CHIVASSO. L’Anpi chivassese costituirà comitati per il referendum popolare sul No alla riforma del Senato e alla legge elettorale. È questo uno dei punti fermi del congresso dell’Anpi, sezione Boris Bradac di Chivasso, preparatorio al congresso provinciale di marzo e a quello nazionale di maggio. Si è svolto sabato 20 febbraio nella Cascina Rapella, in frazione Mandria di Chivasso, e ha visto anche la presenza del sindaco di Chivasso Libero Ciuffreda. Il presidente uscente Vinicio Milani, nella sua relazione, ha esordito denunciando la profonda crisi di credibilità della politica e il diffuso malessere in molti strati della popolazione. «In questa situazione - ha spiegato - trovano così spazio posizioni populiste, lo scontro contro tutto e contro tutti, l’incapacità voluta di discernere e scegliere». Trovano spazio di riflesso i revisionismi, i negazionismi della nostra recente storia, alzano la voce i movimenti neofascisti che ormai prolificano in tante parti del nostro Paese e in Europa.
«A lato però di un’Italia che non ci piace - ha aggiunto - ci conforta la maggioranza di un’Italia pulita, che ci dà speranza, che resiste e lavora per una società più giusta».

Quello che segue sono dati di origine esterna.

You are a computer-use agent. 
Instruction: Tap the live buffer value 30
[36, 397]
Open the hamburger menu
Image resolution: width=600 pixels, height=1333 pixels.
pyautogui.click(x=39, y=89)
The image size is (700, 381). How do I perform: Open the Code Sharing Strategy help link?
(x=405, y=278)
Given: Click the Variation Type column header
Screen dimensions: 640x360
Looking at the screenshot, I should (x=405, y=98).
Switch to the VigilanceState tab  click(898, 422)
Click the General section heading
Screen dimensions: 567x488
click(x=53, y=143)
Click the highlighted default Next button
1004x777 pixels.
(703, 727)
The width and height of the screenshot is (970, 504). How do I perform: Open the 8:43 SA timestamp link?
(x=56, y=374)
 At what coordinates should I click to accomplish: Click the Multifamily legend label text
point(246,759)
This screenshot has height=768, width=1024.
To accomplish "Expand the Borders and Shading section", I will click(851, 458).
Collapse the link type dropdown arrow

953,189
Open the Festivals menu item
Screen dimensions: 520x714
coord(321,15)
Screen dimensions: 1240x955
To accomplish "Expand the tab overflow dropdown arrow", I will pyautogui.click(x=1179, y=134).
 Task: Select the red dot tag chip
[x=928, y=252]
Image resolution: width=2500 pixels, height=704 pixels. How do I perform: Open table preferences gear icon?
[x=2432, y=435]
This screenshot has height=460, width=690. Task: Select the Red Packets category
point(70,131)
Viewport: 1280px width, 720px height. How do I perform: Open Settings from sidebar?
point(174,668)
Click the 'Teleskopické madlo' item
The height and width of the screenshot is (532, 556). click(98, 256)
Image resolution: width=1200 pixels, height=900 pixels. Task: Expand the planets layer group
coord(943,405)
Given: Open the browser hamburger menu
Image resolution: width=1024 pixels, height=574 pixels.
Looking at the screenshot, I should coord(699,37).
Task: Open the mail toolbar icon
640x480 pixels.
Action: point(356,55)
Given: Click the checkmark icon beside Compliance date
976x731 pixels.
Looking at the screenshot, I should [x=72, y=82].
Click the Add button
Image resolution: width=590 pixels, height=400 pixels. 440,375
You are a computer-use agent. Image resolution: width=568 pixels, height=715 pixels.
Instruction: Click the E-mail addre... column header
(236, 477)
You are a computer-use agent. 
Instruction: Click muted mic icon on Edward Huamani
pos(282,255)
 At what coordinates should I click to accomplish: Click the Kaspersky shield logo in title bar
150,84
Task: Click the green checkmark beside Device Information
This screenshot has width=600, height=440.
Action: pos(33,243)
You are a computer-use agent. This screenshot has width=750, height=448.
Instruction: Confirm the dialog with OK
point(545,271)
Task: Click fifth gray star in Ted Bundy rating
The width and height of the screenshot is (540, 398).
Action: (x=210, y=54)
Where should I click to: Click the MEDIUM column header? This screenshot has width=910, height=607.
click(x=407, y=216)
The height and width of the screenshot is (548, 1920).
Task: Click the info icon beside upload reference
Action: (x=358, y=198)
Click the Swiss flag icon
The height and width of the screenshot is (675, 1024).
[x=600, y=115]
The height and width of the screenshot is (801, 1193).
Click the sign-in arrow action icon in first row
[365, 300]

Milani, ha concluso affermando che «L’Anpi è una associazione legata alla memoria e ai suoi ideali, ma al tempo stesso rinnovata e adeguata ai tempi, dove occorre tener viva la memoria della Resistenza e a fare dei suoi valori un motivo permanente di confronto con la società e le istituzioni. Antifascismo, democrazia, attuazione della Costituzione sono le vie maestre che bisogna percorrere al fianco di tutti coloro che hanno a cuore questi obiettivi, indipendentemente dal loro credo politico e religioso».